On my work, technology and related stuff....

Archive for October 2011 | Monthly archive page

3 comments

Like the million plus who pre-ordered their iPhone4S, I anxiously waited for my shiny new phone.  And like most of them, I was most curious about  Siri- The smart new voice recognition system unique to the iPhone4S. I’ve not had much luck with voice recognition/voice activation systems in the past- Even the rudimentary voice-control systems like a voice-activated dialer have been quite frustrating to say the least. I was interested in how well Siri would fare with my accent (quite frankly, I don’t know what accent I have- It’s a blend) and how fast Siri would respond to my commands.   Also, if Siri cares about bad (English) grammar (not that I have it!).
Voice and Natural Language processing is highly resource-intensive and the voice recognition features found on resource constrained devices rely on servers in the cloud to do the processing. This means that there is network latency to be factored into the response times. So I was curious to see if Siri works in offline mode for if it did, that would be stupendous!!
 
So when my phone arrived today, the Siri was pretty much the first feature I checked out.
OK- So not surprisingly, Siri requires an Internet connection. It sends your commands to servers in the cloud (iCloud?) to do the processing. That said, depending on the speed of the connection, the response times can vary.
 
And it responds in a woman's voice. I'm not sure why thats the case, but most voice command systems , including my GPS do. (Update: I recently found this article that might have some answers on this topic- http://edition.cnn.com/2011/10/21/tech/innovation/female-computer-voices/)

 
First, I started off with the “typical” questions. Here are a few of them  –
 
Me: “I am thinking of lunch at 12:00 today
Siri: I found 16 restaurants whose reviews mention lunch. …14 of them are fairly close to you.
 
Me: “I have to remember to pick up my daughter at 5:30PM today”
Siri: What time shall I remind you?
Me: 5:30 PM
Siri: Shall I set the reminder for 5:30 today?

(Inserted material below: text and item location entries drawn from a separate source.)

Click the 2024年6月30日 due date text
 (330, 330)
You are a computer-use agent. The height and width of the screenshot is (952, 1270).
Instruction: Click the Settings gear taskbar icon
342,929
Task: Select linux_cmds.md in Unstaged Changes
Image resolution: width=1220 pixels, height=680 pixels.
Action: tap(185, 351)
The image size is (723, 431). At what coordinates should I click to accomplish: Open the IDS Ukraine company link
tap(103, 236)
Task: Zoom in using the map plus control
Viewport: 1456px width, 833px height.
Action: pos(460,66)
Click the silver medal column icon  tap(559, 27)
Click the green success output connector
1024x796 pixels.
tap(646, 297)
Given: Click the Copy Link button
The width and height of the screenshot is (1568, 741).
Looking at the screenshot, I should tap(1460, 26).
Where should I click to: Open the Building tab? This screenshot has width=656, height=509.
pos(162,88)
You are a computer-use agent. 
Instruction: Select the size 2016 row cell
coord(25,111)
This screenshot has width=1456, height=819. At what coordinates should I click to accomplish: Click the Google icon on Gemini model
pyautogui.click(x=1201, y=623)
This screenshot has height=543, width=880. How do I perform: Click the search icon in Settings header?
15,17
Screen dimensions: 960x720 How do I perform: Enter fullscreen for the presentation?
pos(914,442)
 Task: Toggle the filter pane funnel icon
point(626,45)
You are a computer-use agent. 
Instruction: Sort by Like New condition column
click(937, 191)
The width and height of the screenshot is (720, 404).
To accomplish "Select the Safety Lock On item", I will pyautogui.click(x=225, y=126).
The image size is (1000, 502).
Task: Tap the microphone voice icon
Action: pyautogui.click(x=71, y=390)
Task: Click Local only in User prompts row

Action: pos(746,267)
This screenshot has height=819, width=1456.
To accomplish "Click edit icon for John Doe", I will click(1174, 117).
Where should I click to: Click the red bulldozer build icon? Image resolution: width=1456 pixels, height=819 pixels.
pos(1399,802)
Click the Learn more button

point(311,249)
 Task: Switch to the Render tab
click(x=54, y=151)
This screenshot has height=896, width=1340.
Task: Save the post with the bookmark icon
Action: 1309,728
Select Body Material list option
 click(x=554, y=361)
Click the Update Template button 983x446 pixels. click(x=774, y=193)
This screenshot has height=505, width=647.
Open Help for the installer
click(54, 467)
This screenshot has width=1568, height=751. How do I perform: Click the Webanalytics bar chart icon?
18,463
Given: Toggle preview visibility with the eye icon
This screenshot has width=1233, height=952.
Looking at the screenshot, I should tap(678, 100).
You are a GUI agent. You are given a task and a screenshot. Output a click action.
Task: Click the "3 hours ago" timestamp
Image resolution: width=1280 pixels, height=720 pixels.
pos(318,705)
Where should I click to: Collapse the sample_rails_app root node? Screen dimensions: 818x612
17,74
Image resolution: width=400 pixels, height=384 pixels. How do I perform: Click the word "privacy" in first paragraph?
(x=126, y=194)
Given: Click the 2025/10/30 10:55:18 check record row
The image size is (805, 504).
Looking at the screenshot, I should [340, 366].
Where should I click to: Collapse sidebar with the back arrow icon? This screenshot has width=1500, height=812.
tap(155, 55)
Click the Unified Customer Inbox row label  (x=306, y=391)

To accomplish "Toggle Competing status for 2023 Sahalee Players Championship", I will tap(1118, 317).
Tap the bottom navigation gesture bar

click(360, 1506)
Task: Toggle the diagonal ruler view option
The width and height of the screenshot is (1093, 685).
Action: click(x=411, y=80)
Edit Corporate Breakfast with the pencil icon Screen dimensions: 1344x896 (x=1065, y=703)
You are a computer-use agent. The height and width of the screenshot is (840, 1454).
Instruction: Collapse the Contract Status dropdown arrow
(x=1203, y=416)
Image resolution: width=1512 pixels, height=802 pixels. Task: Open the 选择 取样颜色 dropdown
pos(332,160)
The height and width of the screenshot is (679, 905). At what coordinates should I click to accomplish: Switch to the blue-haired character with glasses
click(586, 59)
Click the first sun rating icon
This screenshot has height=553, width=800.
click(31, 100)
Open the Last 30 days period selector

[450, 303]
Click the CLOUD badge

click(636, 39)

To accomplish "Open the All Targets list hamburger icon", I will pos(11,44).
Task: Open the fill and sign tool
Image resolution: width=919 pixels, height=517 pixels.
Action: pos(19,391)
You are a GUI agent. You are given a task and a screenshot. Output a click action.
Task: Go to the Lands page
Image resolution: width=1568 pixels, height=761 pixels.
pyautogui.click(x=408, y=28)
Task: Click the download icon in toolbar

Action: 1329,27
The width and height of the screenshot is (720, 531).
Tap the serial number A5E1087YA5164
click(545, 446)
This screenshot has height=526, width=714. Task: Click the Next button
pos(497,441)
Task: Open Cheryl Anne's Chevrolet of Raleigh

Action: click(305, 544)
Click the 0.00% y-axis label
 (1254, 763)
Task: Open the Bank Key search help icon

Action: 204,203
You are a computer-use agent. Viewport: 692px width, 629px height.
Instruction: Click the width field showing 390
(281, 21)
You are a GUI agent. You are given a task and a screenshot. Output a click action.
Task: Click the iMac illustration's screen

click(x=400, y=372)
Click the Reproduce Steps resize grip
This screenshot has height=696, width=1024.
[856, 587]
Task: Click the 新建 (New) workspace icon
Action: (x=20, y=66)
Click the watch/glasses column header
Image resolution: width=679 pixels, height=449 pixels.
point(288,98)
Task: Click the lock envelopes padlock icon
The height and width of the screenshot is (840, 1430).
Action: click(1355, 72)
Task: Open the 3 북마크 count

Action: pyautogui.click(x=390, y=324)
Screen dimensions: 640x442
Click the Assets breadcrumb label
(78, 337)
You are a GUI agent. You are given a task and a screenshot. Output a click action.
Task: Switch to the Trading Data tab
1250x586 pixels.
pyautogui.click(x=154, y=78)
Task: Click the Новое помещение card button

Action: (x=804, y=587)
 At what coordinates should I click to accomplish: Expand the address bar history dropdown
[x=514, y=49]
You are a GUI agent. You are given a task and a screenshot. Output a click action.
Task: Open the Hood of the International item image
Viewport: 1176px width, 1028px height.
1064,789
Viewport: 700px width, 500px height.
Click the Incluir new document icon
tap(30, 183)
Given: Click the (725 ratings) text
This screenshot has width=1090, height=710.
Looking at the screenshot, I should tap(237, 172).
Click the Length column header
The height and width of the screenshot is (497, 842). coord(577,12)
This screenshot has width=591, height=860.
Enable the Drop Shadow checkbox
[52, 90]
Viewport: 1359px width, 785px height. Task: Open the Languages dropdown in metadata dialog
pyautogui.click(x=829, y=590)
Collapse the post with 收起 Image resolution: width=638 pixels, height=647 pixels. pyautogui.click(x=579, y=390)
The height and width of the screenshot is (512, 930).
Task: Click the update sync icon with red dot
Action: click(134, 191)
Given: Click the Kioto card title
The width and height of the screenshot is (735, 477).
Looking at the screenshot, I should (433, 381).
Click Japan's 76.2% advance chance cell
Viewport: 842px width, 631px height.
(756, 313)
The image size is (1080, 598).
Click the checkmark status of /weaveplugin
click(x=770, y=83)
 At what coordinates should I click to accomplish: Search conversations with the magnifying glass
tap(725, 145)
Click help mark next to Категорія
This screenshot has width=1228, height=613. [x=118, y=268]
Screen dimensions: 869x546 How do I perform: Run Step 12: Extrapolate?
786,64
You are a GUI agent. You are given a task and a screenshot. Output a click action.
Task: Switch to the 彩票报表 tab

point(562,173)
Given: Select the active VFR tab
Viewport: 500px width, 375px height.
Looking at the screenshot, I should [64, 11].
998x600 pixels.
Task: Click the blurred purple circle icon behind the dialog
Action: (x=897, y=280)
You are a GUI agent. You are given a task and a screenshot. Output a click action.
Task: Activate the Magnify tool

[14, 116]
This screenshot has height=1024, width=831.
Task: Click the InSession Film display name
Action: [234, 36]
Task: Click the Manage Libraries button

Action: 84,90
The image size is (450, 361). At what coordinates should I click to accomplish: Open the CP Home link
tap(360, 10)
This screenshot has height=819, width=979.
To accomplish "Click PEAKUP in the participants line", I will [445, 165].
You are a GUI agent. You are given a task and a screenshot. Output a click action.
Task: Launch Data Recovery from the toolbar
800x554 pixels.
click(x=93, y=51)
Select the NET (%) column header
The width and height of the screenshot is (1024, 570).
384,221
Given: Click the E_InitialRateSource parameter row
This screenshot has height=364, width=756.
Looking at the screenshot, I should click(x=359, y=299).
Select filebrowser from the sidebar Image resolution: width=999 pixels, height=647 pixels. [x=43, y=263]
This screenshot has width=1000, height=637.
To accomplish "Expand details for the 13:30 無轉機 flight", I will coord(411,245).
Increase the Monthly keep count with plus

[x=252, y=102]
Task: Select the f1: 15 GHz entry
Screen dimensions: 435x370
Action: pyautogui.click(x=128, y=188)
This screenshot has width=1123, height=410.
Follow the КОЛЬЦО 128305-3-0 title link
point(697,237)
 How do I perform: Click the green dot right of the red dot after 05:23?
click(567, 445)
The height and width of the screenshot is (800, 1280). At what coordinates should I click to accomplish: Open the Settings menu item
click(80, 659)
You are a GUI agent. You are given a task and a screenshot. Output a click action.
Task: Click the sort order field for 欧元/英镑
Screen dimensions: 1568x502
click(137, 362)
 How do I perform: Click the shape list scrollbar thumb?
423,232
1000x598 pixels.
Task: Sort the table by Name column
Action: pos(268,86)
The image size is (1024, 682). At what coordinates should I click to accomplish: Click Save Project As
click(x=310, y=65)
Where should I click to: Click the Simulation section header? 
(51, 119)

Me: What are new movie releases in the US?
Siri:  I found a number of movie theaters in Washington
 
And it provided me with a list of movie theaters. But why Washington??That’s no where  close to where I live!
 
Overall, it did a decent job of understanding my accent. In fact, it did something which most of my American friends never do- pronounce my husband's last name (17 letters long) correctly!! It won brownie points right there!
 
It was not perfect- it didn’t accurately recognize words a couple of times but still understood the intent which is probably the more important part.
The Artificial Intelligence system relies on certain keywords to accomplish its tasks- For instance, “Remind” or “Remember” for setting up reminders . So a command like “Ihave to pick up my daughter at 5:30 today” does not evoke a response to set up the reminder. Instead, it responds “I don’t know want you mean by “pick up my daughter at 5:30 today’”.  Since it leverages the information about your contacts, location , address books etc to do the processing and customize the results, the accuracy of responses may vary.
 
Then as any normal person would do, for the fun of it, I decided test a slew of ambiguous or weird questions –
Me: Are you my friend?
Siri: No comment!
 
Me: I am bored. What should I do?
Siri: I’ll see what I can do to entertain you.
 
I then eagerly waited expecting it to for instance, provide me a list of movies or something- It didn’t do anything.
 
Me: I am sleepy
Siri:  I hope you are not driving!
 
Siri is funny too!
 
My initial reaction is that I am quite impressed with Siri. It handles the routine commands very well. Unlike previous voice command systems, I will be using it often. Over time, I’ll find out if it learns and responds better. Not sure if it’s a good thing, but long term, I can see this becoming a companion to a loner or a sounding board of sorts. When the APIs to Siri go public, this can open up a whole range of new possibilities to the developer community. For example, an app that takes images of you in your new dress and responds to the question- “Does this dress make me look fat?” and pat response is  “Yes Siree!!